More than 12 million people voted for Marine Le Pen in Sunday’s election, about five million more than in her previous presidential bid in 2017.

“The result shows a great mistrust against our leaders and against European leaders, a message they cannot ignore,” Le Pen said in her concession speech. “Voters have shown they want a strong opposition power to Macron.”

Her robust showing will be seen as a warning to an EU still rattled by Brexit, but Macron himself faces the most immediate challenge in a country where political anger easily boils over into street protests.

The youthful president acknowledged as much as he spoke from a stage in front of the Eiffel Tower. “Our country is full of doubts and divisions, so we will need to be strong,” he said. “But no one will be left by the wayside.”

Ironically, although he became the youngest president in French history when first elected, Macron’s strongest support in the latest election came from those aged over 70, who turned out to vote in by far the largest numbers and supported him by a 71 percent margin, according to the Ipsos France polling company.

Le Pen’s most solid support came from a generation alarmed by Macron’s plans to extend the retirement age. Those in their 50s voted for the challenger by a 51 per cent plurality. Some 41 per cent of those aged 18 to 24 did not vote at all.

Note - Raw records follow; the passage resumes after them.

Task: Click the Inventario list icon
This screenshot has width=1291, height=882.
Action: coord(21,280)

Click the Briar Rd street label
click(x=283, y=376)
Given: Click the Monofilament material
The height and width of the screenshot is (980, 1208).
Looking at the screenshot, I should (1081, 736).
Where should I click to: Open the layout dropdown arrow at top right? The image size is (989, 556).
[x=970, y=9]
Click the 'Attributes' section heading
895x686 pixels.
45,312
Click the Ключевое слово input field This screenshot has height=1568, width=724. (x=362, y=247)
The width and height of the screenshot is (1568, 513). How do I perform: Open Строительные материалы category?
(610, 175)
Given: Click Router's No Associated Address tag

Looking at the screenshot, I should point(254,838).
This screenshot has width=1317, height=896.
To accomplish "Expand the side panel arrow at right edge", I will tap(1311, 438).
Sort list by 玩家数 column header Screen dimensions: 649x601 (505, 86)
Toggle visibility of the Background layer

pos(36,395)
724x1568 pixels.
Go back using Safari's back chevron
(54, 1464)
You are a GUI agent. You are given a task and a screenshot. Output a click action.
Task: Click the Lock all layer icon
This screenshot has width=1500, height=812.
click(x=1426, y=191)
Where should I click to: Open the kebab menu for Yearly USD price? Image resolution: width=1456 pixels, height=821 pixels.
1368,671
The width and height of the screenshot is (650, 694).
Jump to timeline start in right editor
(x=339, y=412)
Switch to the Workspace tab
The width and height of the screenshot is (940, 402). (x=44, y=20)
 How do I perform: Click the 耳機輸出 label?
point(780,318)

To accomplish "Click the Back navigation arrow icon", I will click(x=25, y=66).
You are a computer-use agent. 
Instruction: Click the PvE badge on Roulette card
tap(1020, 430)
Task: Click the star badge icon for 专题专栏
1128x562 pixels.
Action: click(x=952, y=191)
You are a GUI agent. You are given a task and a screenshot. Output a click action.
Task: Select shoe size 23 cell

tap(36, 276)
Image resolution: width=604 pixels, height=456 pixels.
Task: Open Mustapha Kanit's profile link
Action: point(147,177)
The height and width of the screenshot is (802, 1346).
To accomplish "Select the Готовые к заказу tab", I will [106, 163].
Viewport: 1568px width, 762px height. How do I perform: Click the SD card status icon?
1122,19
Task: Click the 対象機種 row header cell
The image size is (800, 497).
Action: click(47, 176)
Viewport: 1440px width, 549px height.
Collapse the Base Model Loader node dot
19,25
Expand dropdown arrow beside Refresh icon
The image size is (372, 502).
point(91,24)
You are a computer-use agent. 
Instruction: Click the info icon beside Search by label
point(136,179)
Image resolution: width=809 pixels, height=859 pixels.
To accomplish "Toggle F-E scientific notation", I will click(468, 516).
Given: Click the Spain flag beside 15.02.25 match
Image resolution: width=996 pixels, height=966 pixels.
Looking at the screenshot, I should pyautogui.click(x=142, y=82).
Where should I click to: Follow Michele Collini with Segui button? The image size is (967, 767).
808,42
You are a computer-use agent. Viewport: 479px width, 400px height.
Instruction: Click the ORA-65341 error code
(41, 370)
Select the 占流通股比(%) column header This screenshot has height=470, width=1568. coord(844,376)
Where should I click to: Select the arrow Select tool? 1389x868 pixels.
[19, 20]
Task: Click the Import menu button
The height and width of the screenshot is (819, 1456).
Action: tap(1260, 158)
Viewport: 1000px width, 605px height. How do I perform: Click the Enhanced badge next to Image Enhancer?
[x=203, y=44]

Mathieu Gallard, research director of Ipsos France, said there was not a clear urban-rural divide in the vote result that some had predicted “The biggest divides are above all generational and social. A look at detailed commune-by-commune map shows the rural-urban split really does not correspond to reality.”

While the vote means continuity, it indicates divisions in France are getting larger with every successive election. The Ipsos data shows professionals, senior management, teachers and pensioners voted for Macron while a majority of blue-collar workers chose Le Pen. Almost 75 per cent of voters with a degree or other higher education qualification voted for Macron while more than 60 per cent of those without a bachelor’s degree or high school diploma chose Le Pen.

Accused of being arrogant and the president of the rich, Macron will need to modify his behavior in an attempt to appeal to the disenchanted, especially in a time of global and regional crises.

And it’s not just about policies. France’s two-round electoral system itself leaves large parts of the population feeling under-represented. To make it into the second and final ballot, candidates for parliament must attract at least 12.5 per cent of the vote in the first round, a bar that many consider too high. In the last parliament, although Le Pen was the second-most popular presidential candidate in the previous election, her party had just eight of the national assembly’s 577 seats.

With some segments of society feeling wildly underrepresented, it could be the recipe for more unrest similar to the Gilet Jaunes, or Yellow Vest, movement of street demonstrations and riots of recent years.

Discontent is already spreading among left-wing voters whose candidates were all eliminated in the first round of voting on April 10. Some 22 per cent of the electorate voted for far-left leader Jean-Luc Mélenchon in the first round of voting.

Whatever his ability to reach out to various segments of French society, Macron has his work cut out for him at home and abroad. As the loudest advocate of an ever-more integrated European Union, he faces a couple of severe international crises – a global pandemic and open conflict in Ukraine. The EU is also struggling with soaring energy prices, supply chain failures and inflation.

It’s not likely Macron will have much of a honeymoon period before rolling up his sleeves and getting to work on some harsh realities.

Jon Van Housen and Mariella Radaelli are international veteran journalists based in Italy.